[SUPPLIED ENTRIES Boundary: Start]

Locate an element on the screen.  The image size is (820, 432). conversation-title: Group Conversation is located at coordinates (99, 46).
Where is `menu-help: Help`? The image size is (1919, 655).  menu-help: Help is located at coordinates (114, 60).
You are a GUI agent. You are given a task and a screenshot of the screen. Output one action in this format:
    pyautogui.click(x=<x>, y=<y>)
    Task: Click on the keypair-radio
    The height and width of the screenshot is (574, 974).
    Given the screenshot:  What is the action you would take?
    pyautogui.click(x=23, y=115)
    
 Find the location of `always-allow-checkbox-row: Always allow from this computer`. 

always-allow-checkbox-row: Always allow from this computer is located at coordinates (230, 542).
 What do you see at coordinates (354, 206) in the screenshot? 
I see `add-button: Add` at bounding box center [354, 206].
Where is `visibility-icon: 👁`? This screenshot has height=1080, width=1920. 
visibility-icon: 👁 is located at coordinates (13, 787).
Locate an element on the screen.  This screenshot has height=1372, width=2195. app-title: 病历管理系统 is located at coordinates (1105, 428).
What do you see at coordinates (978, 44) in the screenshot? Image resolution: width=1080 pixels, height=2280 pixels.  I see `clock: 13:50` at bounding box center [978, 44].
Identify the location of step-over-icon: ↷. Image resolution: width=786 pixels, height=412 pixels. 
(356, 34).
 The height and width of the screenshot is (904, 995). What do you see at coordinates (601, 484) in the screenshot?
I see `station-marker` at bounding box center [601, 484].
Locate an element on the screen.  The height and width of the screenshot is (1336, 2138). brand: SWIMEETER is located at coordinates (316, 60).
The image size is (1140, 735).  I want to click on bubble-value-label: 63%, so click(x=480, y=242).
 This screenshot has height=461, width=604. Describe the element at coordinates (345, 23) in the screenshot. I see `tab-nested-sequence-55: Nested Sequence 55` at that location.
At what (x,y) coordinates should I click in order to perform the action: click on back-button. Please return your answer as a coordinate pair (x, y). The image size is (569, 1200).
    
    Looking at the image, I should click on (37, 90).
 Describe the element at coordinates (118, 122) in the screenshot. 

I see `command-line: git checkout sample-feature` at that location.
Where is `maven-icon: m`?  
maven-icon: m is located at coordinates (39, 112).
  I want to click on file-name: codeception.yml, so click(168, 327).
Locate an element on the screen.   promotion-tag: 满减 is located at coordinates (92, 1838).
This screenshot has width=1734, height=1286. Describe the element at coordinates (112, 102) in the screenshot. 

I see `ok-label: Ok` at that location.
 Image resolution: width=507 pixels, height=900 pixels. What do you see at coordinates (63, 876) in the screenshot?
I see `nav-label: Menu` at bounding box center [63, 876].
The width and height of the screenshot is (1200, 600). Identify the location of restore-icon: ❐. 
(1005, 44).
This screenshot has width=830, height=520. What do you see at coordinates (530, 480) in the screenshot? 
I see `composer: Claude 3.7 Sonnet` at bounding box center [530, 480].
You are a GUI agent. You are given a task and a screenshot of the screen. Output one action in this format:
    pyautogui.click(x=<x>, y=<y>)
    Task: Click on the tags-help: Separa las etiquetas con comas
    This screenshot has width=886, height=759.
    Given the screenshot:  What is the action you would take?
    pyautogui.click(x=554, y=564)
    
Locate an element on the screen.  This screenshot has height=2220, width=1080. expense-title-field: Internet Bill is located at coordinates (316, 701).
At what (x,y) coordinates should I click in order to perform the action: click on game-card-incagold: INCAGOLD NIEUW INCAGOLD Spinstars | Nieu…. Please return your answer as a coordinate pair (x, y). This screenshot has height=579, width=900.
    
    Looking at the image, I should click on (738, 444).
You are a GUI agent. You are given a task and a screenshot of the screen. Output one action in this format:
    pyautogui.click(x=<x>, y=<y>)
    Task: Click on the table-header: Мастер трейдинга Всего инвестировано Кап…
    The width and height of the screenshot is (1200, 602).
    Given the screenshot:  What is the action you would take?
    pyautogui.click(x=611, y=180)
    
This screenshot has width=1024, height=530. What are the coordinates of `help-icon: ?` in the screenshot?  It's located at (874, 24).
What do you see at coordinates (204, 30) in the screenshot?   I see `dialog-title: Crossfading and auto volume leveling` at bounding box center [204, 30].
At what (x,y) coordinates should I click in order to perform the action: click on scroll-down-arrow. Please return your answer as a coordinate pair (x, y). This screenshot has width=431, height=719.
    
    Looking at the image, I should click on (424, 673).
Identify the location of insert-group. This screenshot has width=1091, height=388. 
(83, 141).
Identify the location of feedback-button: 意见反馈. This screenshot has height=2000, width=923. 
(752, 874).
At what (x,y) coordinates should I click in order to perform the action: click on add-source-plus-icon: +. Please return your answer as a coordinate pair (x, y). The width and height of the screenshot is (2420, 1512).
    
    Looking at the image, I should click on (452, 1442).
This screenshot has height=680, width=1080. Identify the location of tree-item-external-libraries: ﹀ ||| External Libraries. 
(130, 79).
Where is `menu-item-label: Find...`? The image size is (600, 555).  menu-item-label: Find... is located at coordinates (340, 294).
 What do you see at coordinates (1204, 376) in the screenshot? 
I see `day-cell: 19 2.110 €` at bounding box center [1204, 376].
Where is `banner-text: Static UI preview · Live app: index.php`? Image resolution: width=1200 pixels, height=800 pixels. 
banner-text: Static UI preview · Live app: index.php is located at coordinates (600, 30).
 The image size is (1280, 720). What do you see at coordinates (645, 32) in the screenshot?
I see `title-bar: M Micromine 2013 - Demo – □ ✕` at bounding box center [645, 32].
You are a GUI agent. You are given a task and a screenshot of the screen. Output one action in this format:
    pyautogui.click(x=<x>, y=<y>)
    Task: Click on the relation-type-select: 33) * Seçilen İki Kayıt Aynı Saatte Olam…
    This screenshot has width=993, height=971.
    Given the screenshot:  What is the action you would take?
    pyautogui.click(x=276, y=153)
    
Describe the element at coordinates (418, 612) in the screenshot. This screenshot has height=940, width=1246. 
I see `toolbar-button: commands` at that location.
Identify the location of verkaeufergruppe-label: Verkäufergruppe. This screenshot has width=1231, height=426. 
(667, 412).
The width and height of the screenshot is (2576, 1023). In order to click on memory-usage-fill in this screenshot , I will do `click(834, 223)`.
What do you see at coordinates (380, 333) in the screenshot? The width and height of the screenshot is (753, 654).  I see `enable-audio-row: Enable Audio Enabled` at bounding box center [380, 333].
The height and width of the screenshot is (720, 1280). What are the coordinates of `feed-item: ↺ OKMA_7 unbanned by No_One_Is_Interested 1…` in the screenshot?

[SUPPLIED ENTRIES Boundary: End]

§ EXERCISE: Starting at the beginning of the material and stopping after the line that contains "coordinates (114, 60).", can you write those lines out again with "element" switched to "item" and everything else left as it is?

§ REPLY:
Locate an item on the screen.  The image size is (820, 432). conversation-title: Group Conversation is located at coordinates (99, 46).
Where is `menu-help: Help`? The image size is (1919, 655).  menu-help: Help is located at coordinates (114, 60).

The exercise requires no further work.